Exercise prompt:
Below is some data. Retype exactly the lines starting at the one with "The image size is (1000, 467)." and ending at the one with "Given: Click the home view icon in Grafik".

Data supplied:

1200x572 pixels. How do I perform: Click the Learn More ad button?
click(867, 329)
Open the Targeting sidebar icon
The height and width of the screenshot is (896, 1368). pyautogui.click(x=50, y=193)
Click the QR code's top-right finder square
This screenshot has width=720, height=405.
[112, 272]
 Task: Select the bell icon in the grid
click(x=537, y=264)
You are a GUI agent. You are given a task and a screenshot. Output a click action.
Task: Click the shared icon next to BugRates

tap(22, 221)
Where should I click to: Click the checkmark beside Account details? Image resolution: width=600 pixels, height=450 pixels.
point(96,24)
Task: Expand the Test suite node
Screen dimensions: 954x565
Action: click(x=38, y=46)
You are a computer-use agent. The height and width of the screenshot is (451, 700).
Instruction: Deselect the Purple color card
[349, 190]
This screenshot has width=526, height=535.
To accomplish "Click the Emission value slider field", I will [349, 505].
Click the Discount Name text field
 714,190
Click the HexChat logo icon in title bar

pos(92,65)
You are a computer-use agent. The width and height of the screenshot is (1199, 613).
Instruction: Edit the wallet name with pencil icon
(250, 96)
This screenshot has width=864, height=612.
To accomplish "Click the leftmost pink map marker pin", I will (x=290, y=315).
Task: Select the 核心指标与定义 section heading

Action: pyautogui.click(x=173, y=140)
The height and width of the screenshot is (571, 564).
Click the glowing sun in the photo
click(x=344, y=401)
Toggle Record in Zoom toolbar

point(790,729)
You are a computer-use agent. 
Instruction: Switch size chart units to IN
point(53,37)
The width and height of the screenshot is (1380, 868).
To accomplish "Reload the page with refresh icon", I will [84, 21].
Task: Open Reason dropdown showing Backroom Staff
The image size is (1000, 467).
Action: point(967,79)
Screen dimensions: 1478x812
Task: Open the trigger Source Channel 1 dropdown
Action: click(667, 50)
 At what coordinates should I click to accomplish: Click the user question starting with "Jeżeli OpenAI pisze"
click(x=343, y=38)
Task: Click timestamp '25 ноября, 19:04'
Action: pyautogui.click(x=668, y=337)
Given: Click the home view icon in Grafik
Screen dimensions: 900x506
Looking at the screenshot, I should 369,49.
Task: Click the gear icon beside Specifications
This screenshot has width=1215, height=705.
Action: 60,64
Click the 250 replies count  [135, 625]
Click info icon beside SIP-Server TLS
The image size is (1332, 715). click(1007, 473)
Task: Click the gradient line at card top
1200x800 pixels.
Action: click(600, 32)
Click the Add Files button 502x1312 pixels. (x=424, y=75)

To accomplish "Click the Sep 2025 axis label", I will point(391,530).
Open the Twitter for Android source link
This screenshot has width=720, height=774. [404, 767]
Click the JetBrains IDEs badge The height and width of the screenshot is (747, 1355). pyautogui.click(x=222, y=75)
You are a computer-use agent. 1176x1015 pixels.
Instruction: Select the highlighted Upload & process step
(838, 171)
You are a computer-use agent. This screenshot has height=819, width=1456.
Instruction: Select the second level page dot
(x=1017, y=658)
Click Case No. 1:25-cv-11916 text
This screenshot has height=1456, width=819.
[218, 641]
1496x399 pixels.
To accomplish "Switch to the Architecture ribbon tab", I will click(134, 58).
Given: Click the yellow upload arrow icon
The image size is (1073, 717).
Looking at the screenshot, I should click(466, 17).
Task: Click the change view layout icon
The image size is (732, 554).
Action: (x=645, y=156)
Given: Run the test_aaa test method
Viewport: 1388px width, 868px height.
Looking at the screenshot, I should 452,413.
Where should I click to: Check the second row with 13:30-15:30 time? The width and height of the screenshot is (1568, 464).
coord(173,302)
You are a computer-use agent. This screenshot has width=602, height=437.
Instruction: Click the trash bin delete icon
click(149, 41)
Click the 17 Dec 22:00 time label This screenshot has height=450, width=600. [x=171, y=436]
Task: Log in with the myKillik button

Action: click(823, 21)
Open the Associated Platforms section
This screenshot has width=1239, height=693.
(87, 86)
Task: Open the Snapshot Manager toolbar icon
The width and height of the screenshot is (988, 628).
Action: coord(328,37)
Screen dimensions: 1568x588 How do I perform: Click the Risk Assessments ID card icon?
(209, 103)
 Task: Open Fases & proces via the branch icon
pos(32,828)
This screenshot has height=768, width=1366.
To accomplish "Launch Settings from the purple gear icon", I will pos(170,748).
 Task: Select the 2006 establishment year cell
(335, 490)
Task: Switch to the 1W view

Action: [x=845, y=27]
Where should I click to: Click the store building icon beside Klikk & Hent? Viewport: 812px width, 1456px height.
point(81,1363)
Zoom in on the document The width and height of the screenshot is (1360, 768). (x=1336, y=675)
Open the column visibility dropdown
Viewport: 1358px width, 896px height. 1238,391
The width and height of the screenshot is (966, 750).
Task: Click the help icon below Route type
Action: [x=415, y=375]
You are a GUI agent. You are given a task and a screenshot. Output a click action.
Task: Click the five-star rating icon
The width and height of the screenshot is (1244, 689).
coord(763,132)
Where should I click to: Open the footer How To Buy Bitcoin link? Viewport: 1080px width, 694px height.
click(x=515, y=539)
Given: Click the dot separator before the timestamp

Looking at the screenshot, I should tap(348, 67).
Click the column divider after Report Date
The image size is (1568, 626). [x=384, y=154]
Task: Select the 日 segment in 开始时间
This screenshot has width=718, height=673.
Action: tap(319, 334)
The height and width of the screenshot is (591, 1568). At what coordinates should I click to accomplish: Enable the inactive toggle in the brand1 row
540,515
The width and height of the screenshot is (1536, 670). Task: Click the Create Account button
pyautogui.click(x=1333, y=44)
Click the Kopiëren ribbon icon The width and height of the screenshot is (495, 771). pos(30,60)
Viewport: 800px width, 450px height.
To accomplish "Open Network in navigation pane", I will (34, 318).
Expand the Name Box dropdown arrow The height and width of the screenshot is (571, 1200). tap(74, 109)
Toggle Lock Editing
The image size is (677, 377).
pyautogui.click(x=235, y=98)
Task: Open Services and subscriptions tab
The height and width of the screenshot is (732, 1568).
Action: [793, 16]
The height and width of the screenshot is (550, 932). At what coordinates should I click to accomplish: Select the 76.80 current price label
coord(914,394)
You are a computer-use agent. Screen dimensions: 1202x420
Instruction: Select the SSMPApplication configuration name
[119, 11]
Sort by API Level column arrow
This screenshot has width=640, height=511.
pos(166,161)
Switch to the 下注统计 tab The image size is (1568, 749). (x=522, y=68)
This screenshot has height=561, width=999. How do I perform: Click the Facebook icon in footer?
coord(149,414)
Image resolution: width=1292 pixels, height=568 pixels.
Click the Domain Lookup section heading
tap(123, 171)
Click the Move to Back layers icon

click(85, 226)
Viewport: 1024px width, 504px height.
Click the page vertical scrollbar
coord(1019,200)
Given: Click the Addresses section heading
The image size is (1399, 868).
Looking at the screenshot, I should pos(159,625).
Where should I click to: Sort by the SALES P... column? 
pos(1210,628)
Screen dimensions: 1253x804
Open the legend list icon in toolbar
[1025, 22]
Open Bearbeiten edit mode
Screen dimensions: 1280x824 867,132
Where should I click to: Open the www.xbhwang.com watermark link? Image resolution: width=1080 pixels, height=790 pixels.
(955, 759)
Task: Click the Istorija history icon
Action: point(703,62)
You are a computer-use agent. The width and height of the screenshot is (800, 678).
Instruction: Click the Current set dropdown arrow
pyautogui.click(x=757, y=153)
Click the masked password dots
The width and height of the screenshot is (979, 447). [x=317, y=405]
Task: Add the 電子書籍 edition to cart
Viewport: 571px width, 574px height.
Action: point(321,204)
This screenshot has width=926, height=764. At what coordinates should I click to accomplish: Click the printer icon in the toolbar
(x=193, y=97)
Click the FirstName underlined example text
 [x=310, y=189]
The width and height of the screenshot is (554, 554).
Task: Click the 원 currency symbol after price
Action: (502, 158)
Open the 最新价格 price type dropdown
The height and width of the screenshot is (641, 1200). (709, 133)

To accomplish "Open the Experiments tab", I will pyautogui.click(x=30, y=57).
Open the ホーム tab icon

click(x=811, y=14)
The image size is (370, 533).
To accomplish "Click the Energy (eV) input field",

Result for this exercise:
The image size is (1000, 467).
Action: point(967,79)
Screen dimensions: 1478x812
Task: Open the trigger Source Channel 1 dropdown
Action: click(667, 50)
 At what coordinates should I click to accomplish: Click the user question starting with "Jeżeli OpenAI pisze"
click(x=343, y=38)
Task: Click timestamp '25 ноября, 19:04'
Action: pyautogui.click(x=668, y=337)
Given: Click the home view icon in Grafik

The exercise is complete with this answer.